07 February 2017 by Anna Staford
Elephants are unique and incredible creatures. Most of us at some point may have dreamt of elephant riding and if you are lucky enough to have ever had a close encounter with an elephant, you will know that these mighty beasts are in a class of their own.
In many countries like Cambodia, Laos, India, Indonesia, Sri Lanka and Thailand, elephants have been used to work for centuries. The “mahout” (elephant riders/carers) culture is deeply rooted and in certain families, having an elephant is a family tradition going back generations. Of course the elephant needs to eat, and the owners need money to feed them.
In Thailand, for example, the banning of logging in 1989 meant that many mahouts had to find another source of income; many were forced to beg in the streets or to work in the illegal logging industry. This was one of the reasons for the Thai Elephant Conservation Centre promoting an initiative to use elephants in the tourism industry, as a means of providing employment for both elephants and mahouts.
You can take an elephant ride for as little as 1,400 Thai Bhats. Imagine that! Fulfil a life long dream for only £32! What could be wrong with that? Read on and you will see.
You may think that for these big mammals, carrying a relatively light weight on its back would not be an issue. The problem is that they may be repeatedly carrying that weight all day, every day, in the sun, without rest or mud baths to protect their skins. These working conditions can lead to permanent injuries. Riding an elephant on his neck, or close to the head is usually the best position, but unfortunately, all too often, tourists are carried on heavy 200 lb benches, secured by ropes around their belly. So the elephant ends up carrying a much heavier weight and not in the optimum way for them. This can lead to back injuries and sore wounds from ropes rubbing.
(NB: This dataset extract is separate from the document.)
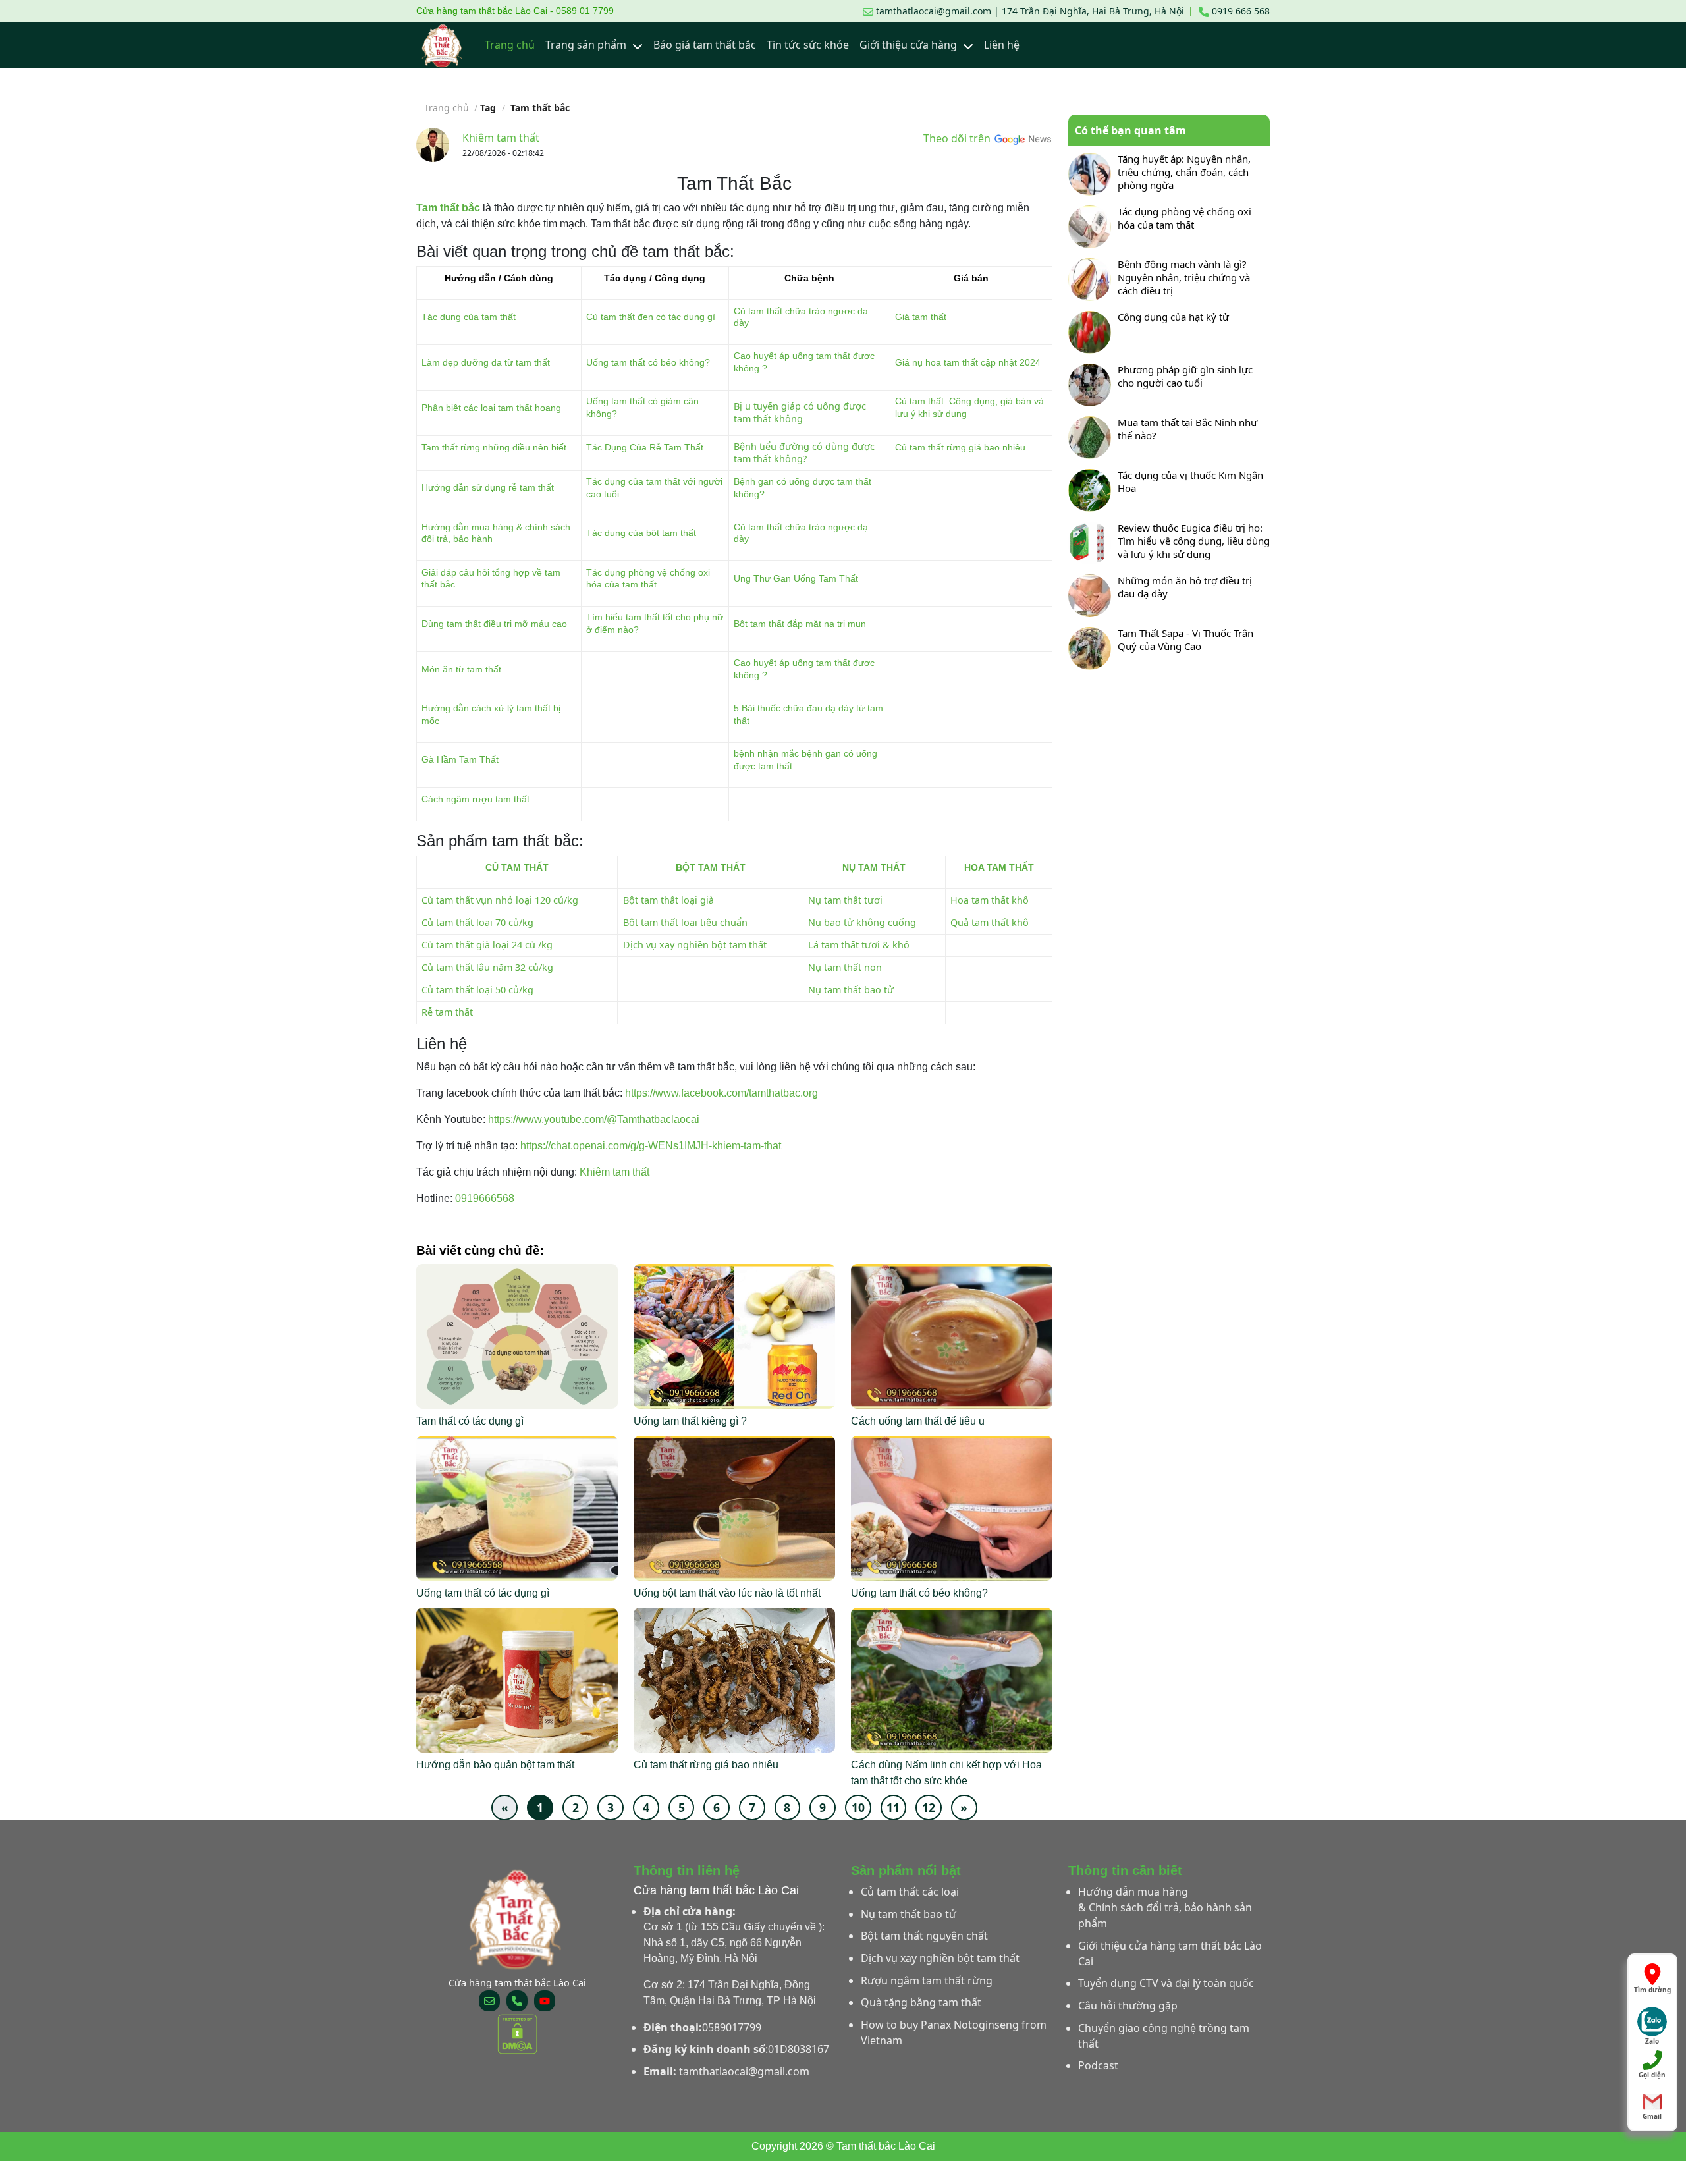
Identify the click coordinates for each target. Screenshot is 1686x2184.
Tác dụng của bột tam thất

All the different work that elephants do – which can include circus tricks and even canvas painting - doesn’t happen by accident. Its the result of long and sometimes painful training until the elephant finally submits to the behaviour required. Back in 2002, The National Geographic magazine featured some of the cruel techniques used, which begin with the capture of baby elephants in the wild and involve training methods sometimes referred to as ‘elephant crushing’. This method tames wild elephants by caging the elephants and negative reinforcement including physical punishment which ‘crushes’ the animals spirit. Even though this is widely condemned, it is still practiced.
With elephants born in captivity, the circumstances can be different. According to a TRAFFIC report, younger members of mahout families that have worked with elephants for generations, are paired with juvenile elephants. They follow their fathers’ footsteps and form lifetime partnerships with their elephant. They use positive reinforcement and love to gain the elephant’s trust and that results in a life-long friendship.
Don’t let yourself be swayed by the publicity of tour operators and travel agencies. If you really love elephants, you probably want to avoid an elephant ride altogether. Do your research and you may find a better way to interact with these magnificent animals that avoids the risk of any harm to them. There are organisations that provide sanctuary for elephants that have been treated badly in the past, or there may be others that pride themselves in treating the elephants well and caring for them in a humane and ethical way.